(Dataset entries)
________
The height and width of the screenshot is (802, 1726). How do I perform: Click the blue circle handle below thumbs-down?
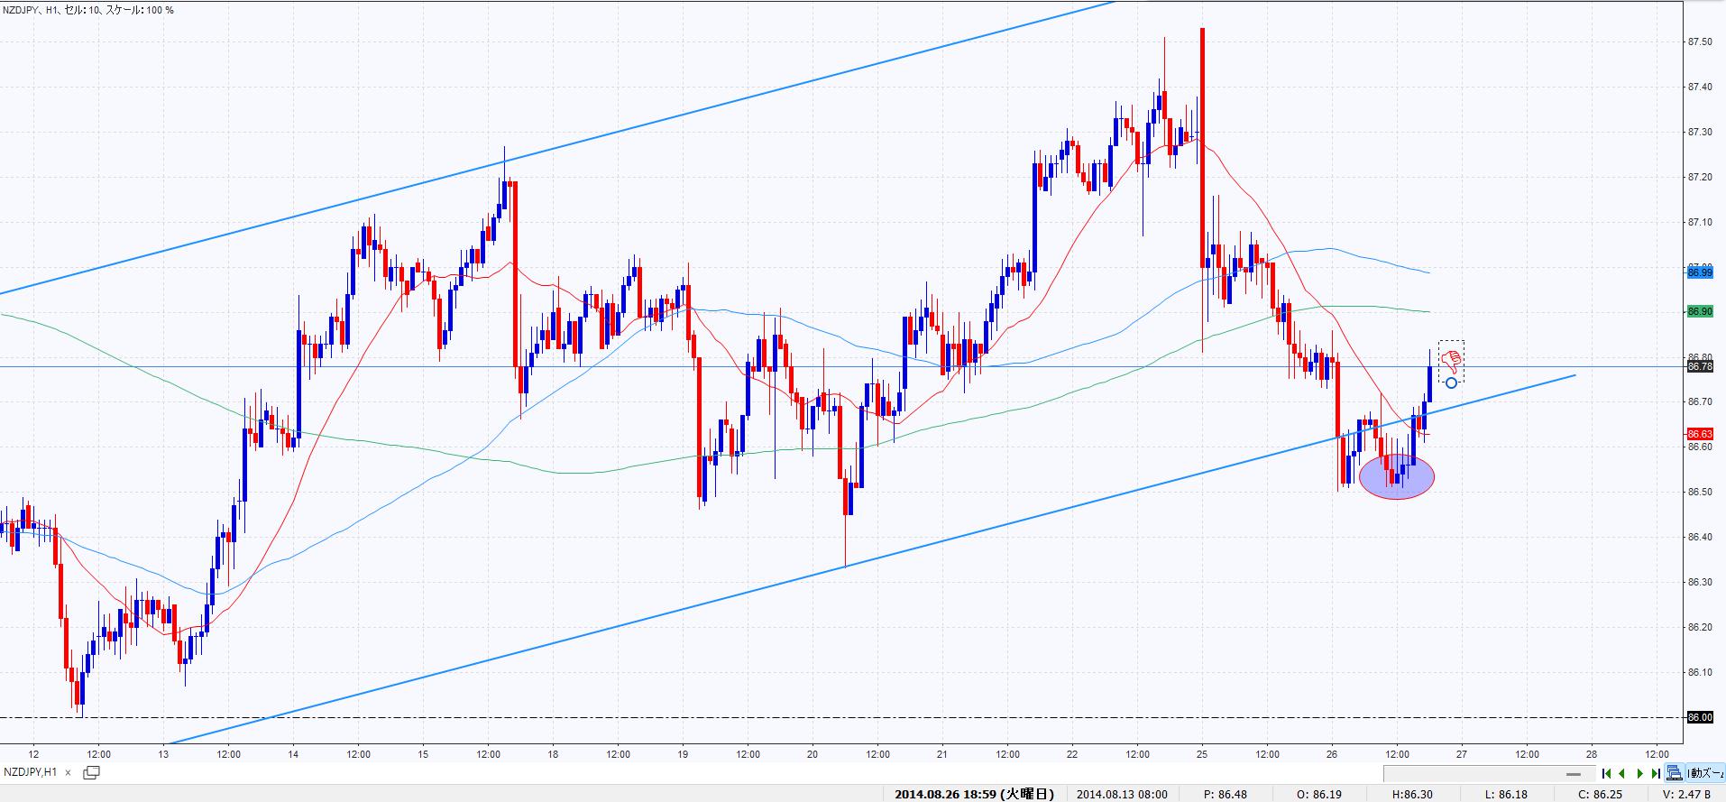(1450, 383)
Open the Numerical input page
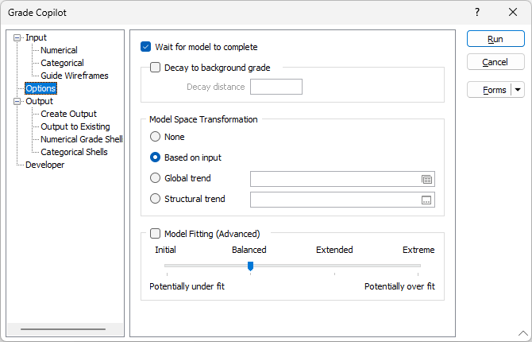This screenshot has height=342, width=532. tap(59, 50)
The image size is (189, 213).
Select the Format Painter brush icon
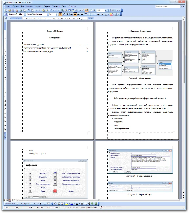point(47,10)
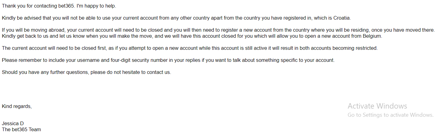439x133 pixels.
Task: Click the word "Belgium" in the message
Action: point(372,36)
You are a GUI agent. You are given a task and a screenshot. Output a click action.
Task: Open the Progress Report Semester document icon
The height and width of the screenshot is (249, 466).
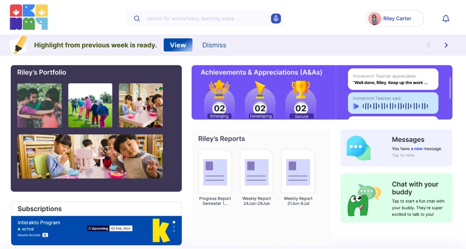pyautogui.click(x=215, y=171)
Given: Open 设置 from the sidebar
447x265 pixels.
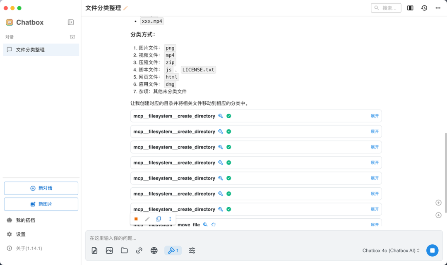Looking at the screenshot, I should pos(19,234).

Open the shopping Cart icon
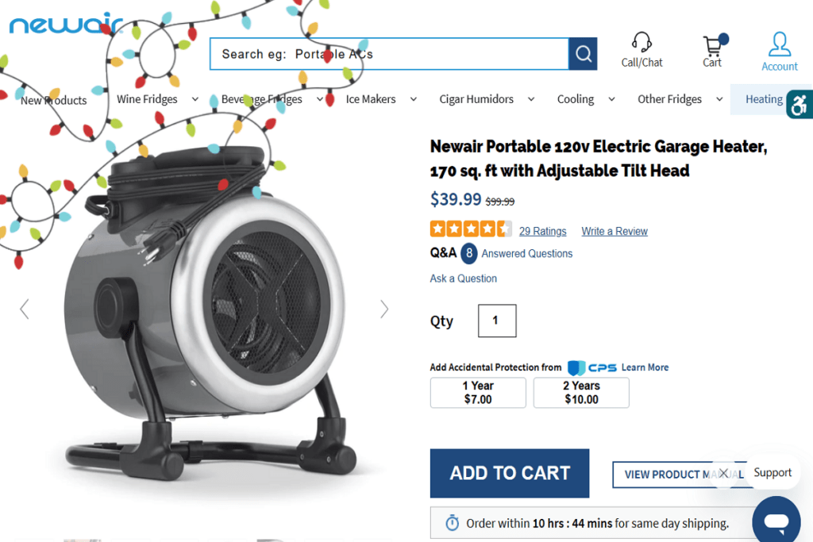pos(712,46)
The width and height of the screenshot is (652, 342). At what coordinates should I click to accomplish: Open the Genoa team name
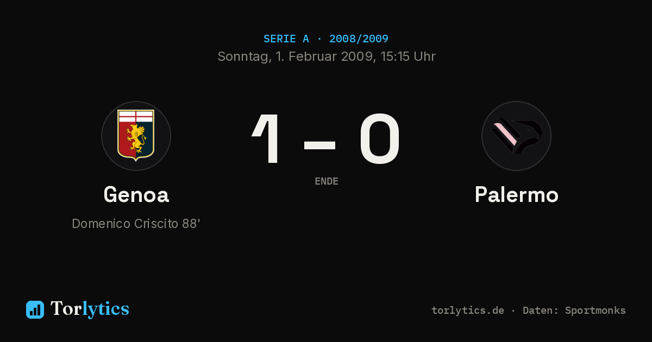click(x=136, y=195)
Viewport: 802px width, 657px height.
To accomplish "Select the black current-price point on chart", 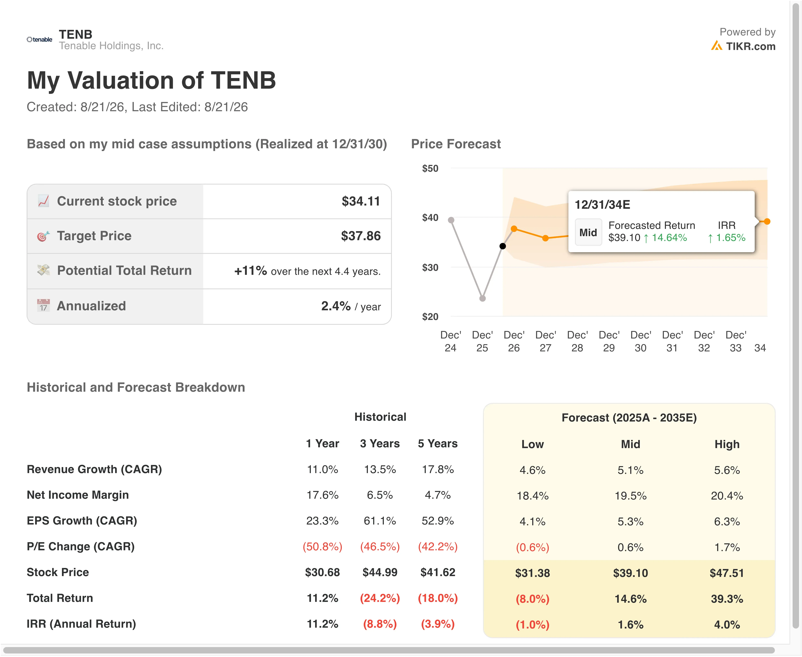I will [502, 246].
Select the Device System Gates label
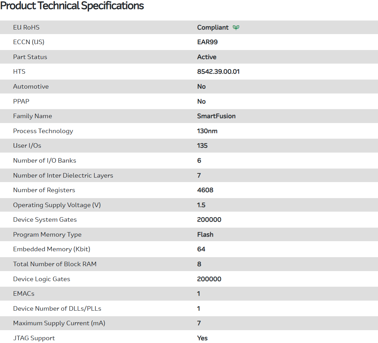 tap(45, 220)
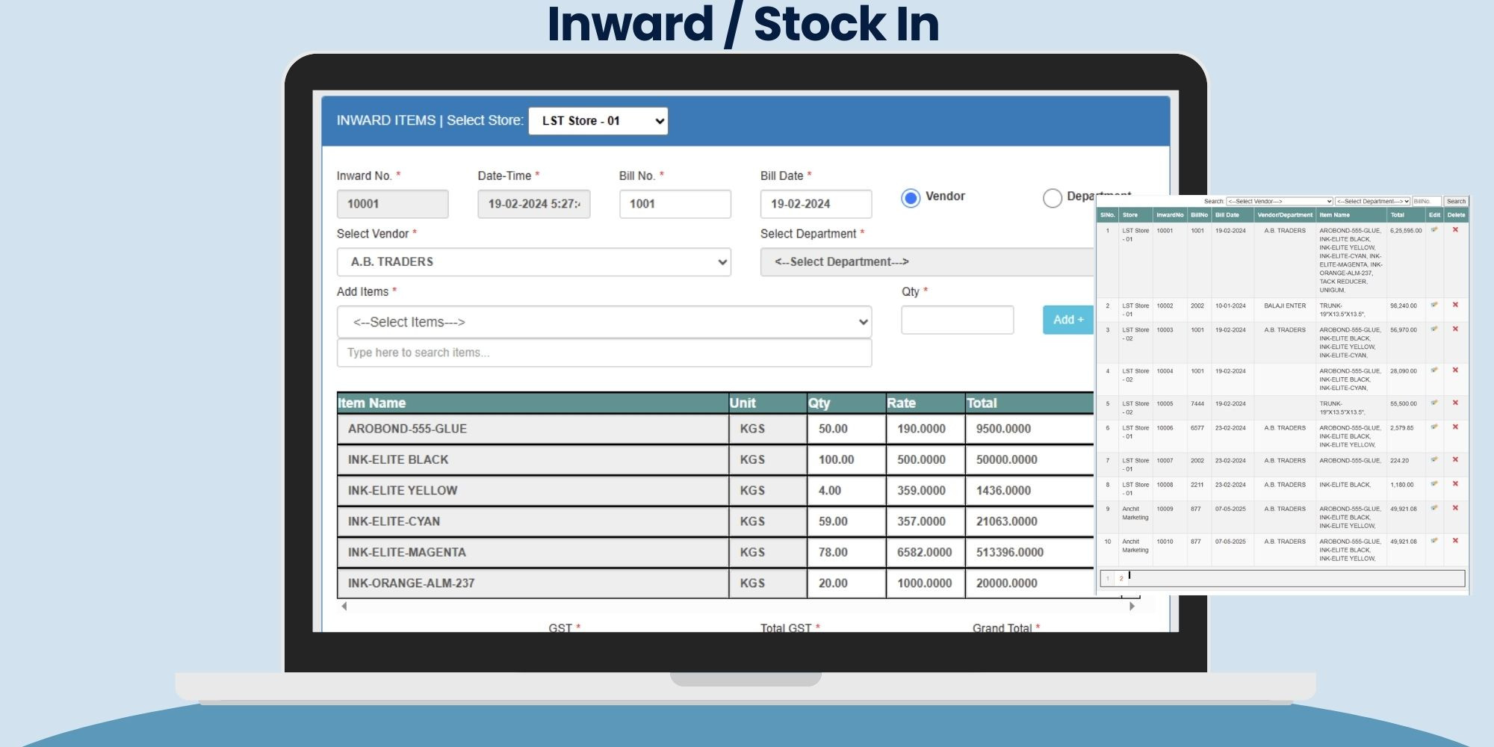This screenshot has width=1494, height=747.
Task: Delete the inward entry 10002 row
Action: 1455,305
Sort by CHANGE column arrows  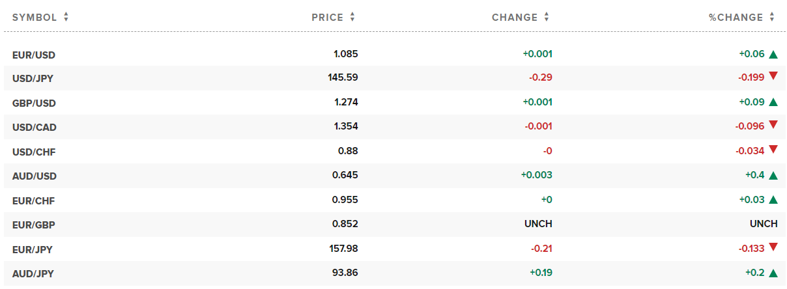547,18
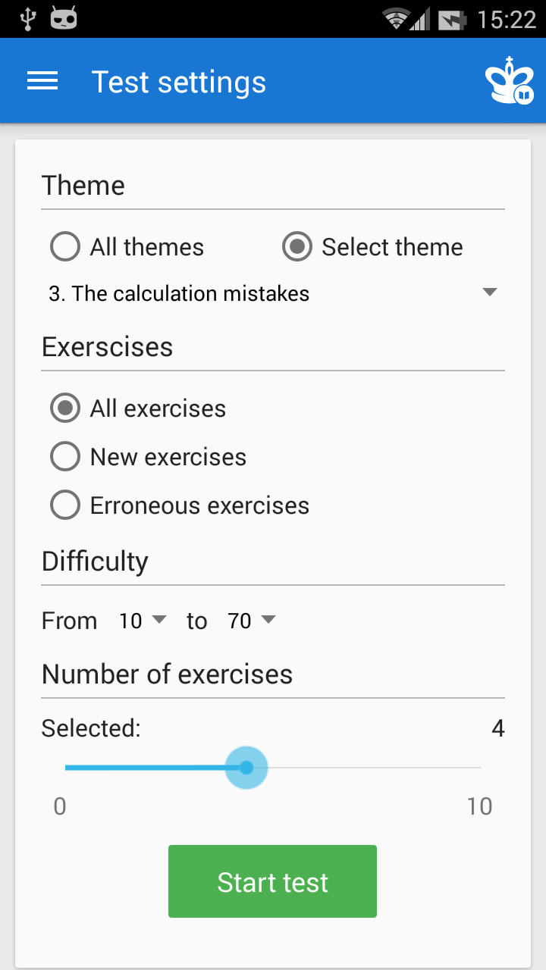The image size is (546, 970).
Task: Tap the battery status icon
Action: 452,19
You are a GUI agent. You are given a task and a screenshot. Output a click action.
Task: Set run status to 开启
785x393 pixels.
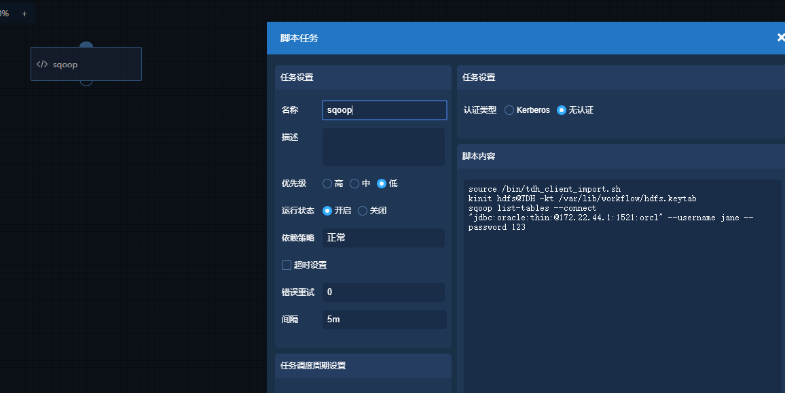point(327,211)
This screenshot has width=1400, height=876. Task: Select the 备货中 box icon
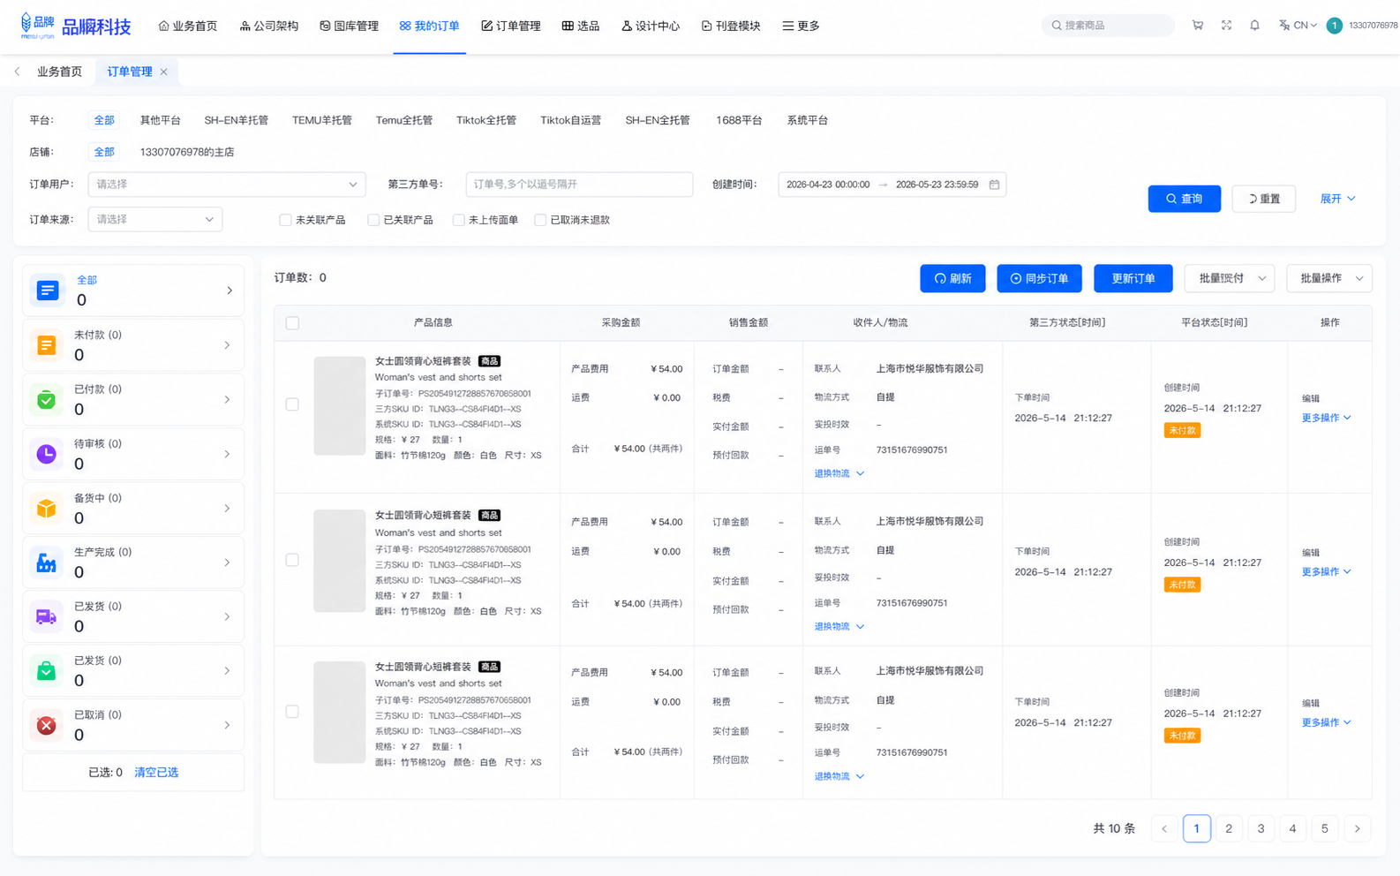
________
#### Problem requirements:
Starting at the first line of the records and stopping after the line with "The image size is (189, 213).", copy each line exactly; pictures stay out.

#### Expected output:
The height and width of the screenshot is (802, 1726). How do I perform: Click the blue circle handle below thumbs-down?
(1450, 383)
Open the Numerical input page
This screenshot has height=342, width=532. tap(59, 50)
The image size is (189, 213).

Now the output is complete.